I don't know how much of an investment they had to make in that education - it wasn't more than a few sentences. But it showed up in front of the right eyes at the right time.
What do you think I'll do when my subscription comes up? I'm likely to remember how happy I was that they made something easier for me and continue subscribing to their product.
It's worth nothing that the issue I had with Review My eLearning was feature-based and the issue I had with Calendly was not. But as a user, I don't care about the difference. I just want to solve my problems as quickly and easily as possible.
Whether you have a B2C or B2B software business, you can no longer ignore the importance of the right customer educational content in helping your customers be successful with your product. Customer education affects the company's balance sheet, whether you know how to recognize the effect or not. I related in my last post some of the reasons you can justify the expense of customer education as related in the Skilljar/SuccessHacker webinar on How to Create a Successful Customer Training Strategy: reduced support costs, faster time to value for the customer, improved product adoption and overall better customer experience.

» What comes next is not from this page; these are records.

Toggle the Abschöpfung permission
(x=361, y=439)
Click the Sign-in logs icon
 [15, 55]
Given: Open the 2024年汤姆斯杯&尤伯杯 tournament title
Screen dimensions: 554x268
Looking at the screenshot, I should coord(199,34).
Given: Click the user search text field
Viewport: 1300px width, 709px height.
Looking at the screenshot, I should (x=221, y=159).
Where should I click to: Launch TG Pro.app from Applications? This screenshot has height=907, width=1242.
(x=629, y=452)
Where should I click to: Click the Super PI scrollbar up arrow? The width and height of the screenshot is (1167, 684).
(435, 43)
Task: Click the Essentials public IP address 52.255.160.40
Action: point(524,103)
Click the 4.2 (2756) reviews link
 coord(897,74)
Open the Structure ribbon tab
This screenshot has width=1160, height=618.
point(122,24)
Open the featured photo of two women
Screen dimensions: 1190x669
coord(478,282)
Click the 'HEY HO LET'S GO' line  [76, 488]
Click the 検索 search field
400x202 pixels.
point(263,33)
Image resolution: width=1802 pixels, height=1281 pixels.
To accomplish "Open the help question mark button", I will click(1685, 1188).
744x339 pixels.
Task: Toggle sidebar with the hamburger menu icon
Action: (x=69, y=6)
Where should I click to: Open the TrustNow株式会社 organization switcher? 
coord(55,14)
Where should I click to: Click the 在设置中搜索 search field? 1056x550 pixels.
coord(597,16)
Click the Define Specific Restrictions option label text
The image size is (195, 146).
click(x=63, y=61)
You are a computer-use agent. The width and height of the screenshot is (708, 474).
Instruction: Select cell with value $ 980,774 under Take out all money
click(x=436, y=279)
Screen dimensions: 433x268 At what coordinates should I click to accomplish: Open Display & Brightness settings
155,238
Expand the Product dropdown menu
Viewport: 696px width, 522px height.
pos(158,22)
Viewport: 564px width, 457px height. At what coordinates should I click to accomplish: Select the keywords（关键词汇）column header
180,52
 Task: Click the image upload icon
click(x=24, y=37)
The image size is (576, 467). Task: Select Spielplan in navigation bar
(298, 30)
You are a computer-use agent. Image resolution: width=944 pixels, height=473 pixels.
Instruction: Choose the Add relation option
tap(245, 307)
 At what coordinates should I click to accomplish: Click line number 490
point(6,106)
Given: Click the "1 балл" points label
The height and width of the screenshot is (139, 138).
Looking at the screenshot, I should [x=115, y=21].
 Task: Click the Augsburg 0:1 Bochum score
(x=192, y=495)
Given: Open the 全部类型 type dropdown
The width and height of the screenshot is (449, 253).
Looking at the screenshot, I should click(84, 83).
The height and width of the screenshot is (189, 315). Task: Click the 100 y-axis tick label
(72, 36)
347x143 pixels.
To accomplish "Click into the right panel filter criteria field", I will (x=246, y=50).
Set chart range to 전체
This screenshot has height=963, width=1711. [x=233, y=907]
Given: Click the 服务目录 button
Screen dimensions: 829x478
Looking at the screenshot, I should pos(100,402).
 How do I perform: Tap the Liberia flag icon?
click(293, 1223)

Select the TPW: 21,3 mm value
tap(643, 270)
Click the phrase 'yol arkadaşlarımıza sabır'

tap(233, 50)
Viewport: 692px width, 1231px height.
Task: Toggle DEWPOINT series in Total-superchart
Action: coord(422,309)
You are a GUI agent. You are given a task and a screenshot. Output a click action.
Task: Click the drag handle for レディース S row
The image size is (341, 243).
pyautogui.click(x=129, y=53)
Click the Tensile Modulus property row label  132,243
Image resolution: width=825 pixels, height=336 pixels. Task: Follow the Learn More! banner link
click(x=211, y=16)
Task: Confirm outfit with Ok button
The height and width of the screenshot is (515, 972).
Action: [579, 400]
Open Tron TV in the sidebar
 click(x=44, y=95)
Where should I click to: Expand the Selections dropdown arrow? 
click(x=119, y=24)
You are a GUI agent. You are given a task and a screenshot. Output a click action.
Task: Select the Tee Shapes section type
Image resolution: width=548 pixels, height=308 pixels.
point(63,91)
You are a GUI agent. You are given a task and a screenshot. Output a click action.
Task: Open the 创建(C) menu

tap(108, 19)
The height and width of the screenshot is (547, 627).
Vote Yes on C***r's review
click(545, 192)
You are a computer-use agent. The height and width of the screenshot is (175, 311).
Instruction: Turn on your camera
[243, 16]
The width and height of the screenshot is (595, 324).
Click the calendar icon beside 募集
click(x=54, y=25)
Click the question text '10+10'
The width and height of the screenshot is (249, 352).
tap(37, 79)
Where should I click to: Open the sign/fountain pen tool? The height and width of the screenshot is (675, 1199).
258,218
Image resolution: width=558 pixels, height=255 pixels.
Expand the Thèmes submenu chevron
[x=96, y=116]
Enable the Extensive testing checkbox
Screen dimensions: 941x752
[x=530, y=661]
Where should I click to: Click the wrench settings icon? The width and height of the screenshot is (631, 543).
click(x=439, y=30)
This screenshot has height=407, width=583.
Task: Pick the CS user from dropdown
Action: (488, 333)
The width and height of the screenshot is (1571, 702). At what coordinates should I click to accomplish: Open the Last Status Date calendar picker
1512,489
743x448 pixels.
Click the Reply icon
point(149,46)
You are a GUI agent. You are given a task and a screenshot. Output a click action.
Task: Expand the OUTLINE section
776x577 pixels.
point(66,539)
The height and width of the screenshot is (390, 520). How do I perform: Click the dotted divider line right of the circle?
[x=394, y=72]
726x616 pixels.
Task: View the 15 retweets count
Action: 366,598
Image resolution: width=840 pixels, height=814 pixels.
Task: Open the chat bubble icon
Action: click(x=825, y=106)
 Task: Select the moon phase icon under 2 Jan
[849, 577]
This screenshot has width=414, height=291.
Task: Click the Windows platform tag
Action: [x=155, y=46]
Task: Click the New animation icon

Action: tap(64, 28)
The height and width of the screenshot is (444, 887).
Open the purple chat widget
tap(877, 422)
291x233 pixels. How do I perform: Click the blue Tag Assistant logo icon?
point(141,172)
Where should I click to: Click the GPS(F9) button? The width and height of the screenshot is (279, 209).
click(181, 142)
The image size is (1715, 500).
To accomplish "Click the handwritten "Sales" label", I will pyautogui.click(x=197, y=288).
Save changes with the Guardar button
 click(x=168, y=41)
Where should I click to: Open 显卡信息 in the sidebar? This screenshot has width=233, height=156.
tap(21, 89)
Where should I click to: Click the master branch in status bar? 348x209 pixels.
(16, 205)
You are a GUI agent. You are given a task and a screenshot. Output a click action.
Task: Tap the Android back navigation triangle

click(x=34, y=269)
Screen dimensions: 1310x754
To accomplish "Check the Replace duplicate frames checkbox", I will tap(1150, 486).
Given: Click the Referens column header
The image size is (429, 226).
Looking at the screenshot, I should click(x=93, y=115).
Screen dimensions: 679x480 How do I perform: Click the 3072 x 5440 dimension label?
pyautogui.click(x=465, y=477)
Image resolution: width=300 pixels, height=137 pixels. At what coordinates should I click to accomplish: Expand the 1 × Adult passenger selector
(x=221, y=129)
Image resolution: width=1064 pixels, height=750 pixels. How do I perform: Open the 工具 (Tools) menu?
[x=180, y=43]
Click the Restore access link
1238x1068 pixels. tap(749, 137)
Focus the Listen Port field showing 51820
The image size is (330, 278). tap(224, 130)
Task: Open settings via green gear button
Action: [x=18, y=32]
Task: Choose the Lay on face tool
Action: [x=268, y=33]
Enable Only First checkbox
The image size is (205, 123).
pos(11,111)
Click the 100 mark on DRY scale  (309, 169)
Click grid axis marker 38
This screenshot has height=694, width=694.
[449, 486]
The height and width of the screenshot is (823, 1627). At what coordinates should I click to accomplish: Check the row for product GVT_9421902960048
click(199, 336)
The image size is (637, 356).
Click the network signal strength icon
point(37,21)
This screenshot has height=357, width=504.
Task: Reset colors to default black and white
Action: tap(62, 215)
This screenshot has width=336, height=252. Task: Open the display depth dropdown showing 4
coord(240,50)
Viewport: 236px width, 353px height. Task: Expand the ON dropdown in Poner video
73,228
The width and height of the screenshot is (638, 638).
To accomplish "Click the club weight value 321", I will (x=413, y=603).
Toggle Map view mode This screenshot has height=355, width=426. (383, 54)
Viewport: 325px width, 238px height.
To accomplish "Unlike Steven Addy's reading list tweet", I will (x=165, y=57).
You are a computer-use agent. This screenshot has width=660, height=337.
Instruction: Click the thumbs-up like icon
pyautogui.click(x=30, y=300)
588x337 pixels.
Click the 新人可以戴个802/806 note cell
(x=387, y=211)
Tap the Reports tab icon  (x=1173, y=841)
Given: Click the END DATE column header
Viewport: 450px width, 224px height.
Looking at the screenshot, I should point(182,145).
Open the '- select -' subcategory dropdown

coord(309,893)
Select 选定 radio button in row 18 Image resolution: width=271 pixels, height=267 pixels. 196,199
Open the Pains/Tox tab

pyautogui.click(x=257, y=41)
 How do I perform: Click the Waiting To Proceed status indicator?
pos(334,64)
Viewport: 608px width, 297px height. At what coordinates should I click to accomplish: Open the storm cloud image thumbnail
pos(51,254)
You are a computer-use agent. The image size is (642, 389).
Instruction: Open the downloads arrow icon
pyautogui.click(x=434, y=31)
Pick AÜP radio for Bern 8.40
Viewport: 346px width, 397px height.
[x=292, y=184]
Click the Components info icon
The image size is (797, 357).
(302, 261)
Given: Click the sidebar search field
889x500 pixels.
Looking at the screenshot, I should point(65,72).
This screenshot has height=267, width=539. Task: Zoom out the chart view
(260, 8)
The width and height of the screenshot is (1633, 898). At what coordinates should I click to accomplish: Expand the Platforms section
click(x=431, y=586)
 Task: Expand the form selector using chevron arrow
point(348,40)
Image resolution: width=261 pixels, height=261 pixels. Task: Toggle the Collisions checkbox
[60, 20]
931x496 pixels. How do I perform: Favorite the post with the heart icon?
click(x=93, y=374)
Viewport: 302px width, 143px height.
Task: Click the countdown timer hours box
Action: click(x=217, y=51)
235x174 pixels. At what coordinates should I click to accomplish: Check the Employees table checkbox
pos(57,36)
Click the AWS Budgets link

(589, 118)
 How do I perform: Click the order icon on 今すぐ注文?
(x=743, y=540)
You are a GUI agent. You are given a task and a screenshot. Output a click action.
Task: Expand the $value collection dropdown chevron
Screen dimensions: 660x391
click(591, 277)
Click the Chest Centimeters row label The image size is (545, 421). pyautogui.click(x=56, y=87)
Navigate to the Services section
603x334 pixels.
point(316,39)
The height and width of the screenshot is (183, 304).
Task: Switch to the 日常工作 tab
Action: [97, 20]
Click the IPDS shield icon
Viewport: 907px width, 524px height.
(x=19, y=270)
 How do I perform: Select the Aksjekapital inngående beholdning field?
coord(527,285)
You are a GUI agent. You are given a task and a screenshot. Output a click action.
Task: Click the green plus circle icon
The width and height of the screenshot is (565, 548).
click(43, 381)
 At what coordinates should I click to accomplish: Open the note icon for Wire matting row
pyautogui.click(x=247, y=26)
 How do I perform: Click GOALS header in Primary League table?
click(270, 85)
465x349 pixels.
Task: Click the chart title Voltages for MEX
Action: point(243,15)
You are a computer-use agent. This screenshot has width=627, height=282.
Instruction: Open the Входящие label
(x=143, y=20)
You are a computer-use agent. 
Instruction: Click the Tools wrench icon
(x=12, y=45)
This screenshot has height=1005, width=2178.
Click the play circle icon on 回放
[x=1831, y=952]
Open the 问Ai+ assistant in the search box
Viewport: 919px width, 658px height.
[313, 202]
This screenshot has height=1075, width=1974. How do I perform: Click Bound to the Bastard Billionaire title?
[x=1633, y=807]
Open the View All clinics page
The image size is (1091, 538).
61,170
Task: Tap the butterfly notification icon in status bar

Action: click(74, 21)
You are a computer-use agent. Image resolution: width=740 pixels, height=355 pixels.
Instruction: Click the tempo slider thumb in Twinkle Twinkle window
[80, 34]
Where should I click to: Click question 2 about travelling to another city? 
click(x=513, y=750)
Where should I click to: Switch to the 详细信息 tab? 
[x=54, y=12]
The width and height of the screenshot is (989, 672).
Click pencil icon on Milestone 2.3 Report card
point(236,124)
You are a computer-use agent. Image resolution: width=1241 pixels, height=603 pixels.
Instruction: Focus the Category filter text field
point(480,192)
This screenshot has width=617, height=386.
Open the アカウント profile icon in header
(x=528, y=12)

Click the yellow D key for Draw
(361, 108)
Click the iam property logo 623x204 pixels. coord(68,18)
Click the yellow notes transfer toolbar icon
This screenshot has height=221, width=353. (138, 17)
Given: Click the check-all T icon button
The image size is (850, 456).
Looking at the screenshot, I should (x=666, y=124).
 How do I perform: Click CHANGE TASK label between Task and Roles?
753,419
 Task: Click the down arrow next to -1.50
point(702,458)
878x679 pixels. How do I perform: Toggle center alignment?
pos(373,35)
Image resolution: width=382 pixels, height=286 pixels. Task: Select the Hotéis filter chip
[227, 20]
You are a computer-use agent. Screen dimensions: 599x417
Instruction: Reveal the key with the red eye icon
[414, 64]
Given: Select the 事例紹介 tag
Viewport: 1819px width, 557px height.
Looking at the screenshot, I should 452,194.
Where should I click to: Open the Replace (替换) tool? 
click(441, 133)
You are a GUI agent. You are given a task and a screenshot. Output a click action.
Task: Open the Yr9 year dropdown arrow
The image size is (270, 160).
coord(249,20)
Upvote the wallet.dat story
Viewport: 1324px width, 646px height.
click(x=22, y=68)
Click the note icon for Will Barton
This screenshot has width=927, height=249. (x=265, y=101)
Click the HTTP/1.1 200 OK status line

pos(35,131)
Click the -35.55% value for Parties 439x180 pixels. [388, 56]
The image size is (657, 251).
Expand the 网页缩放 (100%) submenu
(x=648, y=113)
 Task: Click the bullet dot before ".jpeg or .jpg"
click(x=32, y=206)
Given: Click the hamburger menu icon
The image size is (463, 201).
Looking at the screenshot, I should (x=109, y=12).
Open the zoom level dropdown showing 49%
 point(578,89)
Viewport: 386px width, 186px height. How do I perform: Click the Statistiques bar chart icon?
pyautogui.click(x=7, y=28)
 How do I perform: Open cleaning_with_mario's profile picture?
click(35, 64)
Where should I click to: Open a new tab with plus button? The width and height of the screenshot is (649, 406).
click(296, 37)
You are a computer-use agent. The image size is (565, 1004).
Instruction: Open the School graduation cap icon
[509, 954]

My experiences highlight the fact that these issues don't simply justify the cost of developing customer education; the right customer education is a fundamental imperative to the success of your business. You simply must find the right person (ideally a technical communicator or instructional designer or someone with experience at both) and allow them to prioritize creating content to help your customers succeed by solving their problems as quickly and easily as possible.